To use a coupler, place the large part of the coupler inside the pastry bag. Trim the top of the bag if necessary in order to let the coupler extend about 1/4 inch outside the bag. Place the coupler ring over the tip and screw both parts of the coupler together. To change tips and continue using the same color frosting, unscrew the coupler ring, replace tip and screw on the ring.
Below are some common cake decorating techniques. Unless otherwise noted, hold the pastry bag at a 45° angle.
- Shell Border. Using a No. 16-21 star tip, hold the bag just above the surface. Squeeze bag; slightly lift tip as frosting builds and fans out. Relax pressure as you lower tip to make tail. Stop pressure completely and pull tip away. Work from left to right, resting the head of one shell on the tail of the previous shell.
- Writing, Outline, Facial Features, Zigzag. Using a No. 1-3 round tip, touch surface lightly, squeezing frosting out evenly as you go. Release pressure and gently touch cake surface to stop. To zigzag, continue piping up and down with steady pressure.

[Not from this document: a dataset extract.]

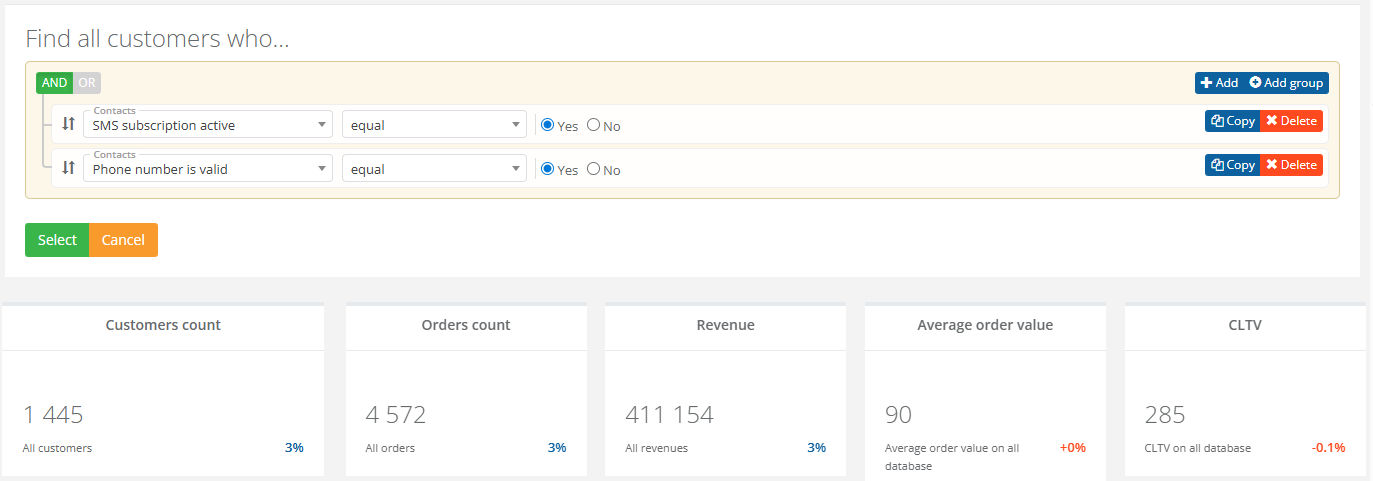Switch the condition to OR
This screenshot has width=1373, height=481.
(87, 83)
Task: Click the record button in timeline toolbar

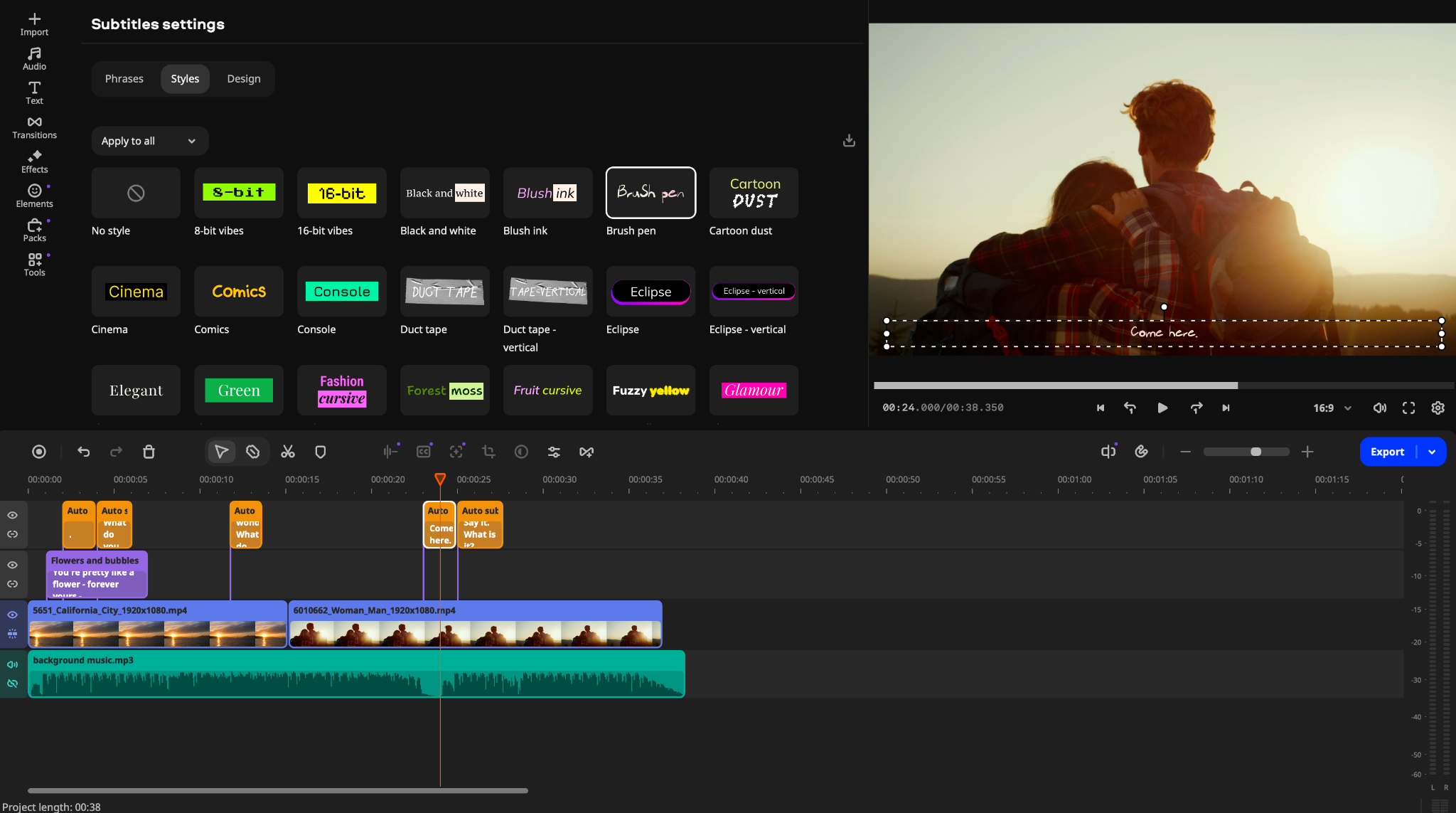Action: [x=39, y=452]
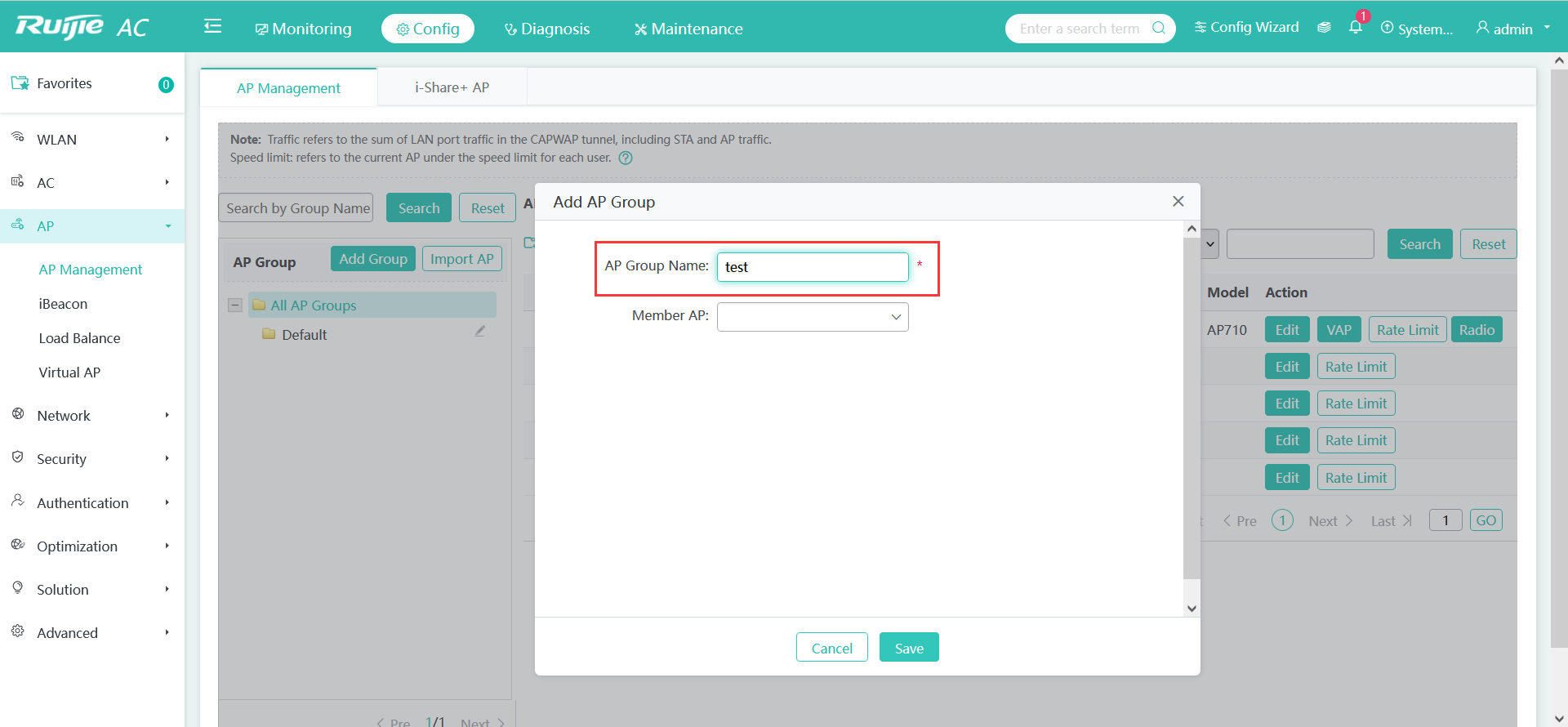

- Star Fill-in. Using a No. 16-21 star tip, hold bag at a 90° angle with tip just above the surface. Squeeze bag; hold tip in place as star is formed. Stop pressure and pull tip up. Pipe rows of stars evenly and close together until entire area is filled.
- Ruffle Garland. Using a No. 102-104 tip, angle the narrow end of the tip slightly away from the surface. Squeeze bag, moving your hand up and down slightly to ruffle the icing and positioning the bag to form the curve.
- Sotas (Lace). Using a No. 1-3 round tip, squeeze bag and allow frosting to drop randomly in a series of overlapping loops.